Description
Article written by Robert Bailis and 2009 DPDF Critical Agrarian Studies Fellow Jennifer Baka, featured in the Annals of the Association of American Geographers, Volume 101, No. 4:
In recent decades, new modes of governance have emerged in which an array of non-nation-state actors (NNSAs) drive norms and behaviors related to the production and consumption of goods and services with potentially large environmental and social impacts. These modes of governance are evident in the governance of biofuels, where intergovernmental organizations, national and subnational governments, corporations, and civil society organizations have recently developed an array of standards, metastandards, and codes of conduct attempting to define the conditions in which crops can be grown, processed, and used as fuel.
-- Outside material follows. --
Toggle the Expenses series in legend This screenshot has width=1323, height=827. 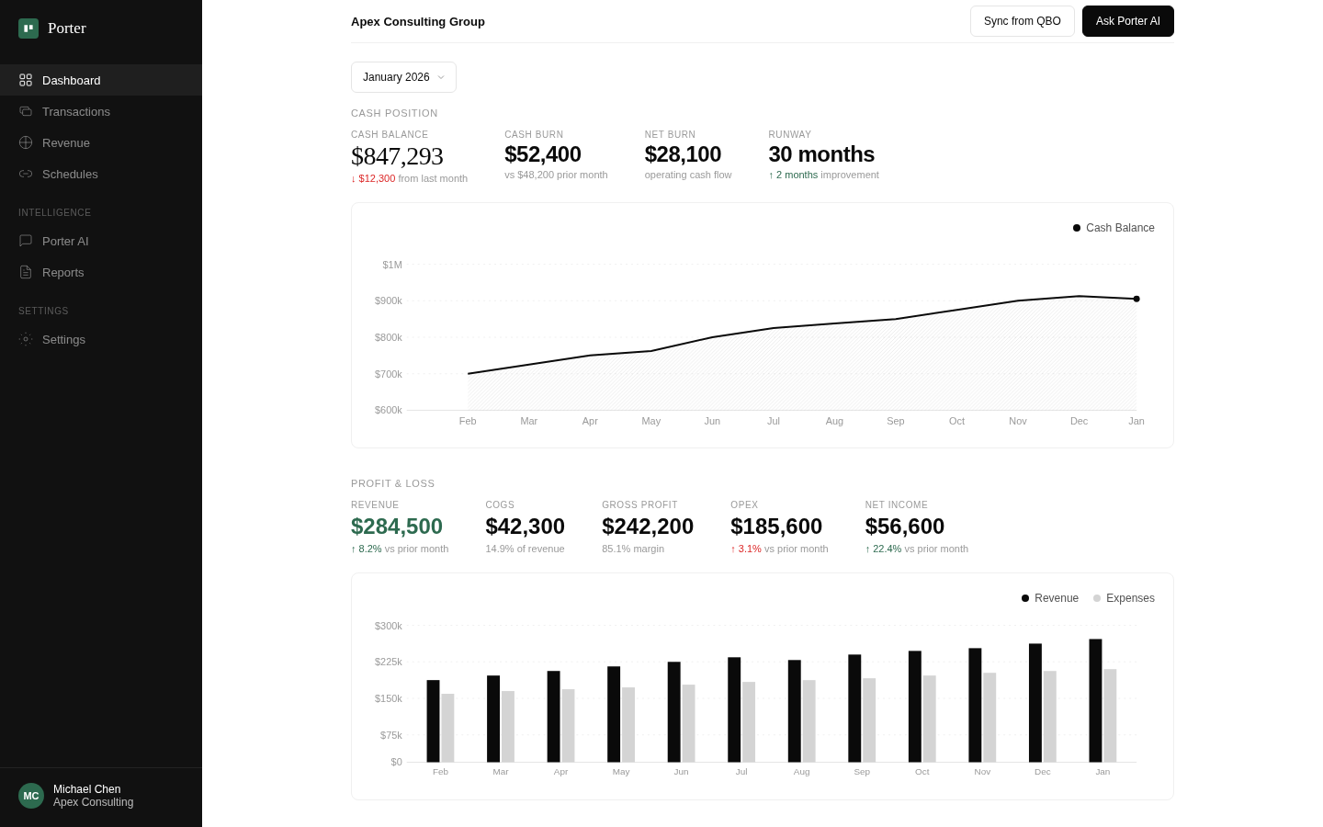pos(1124,598)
Although the field is populated by dozens of efforts, a few binding state-sponsored regulations appear to dominate the major markets for biofuels in the United States and European Union. Nevertheless, existing regulations were heavily influenced by NNSAs. Further, several state-derived modes of governing take the form of metastandards that permit standards developed by NNSAs to be used in their place, resulting in a hybrid system of state and nonstate governance regimes. The regimes taking shape attempt to minimize the negative impacts of biofuel production in numerous ways; for example, by introducing penalties for production associated with direct and indirect land use change, crediting for the coproduction of livestock feed, and encouraging biofuel production on marginal lands. However, these issues are plagued by contradictions, raising questions about how sustainability is defined and assessed in the context of biofuel governance.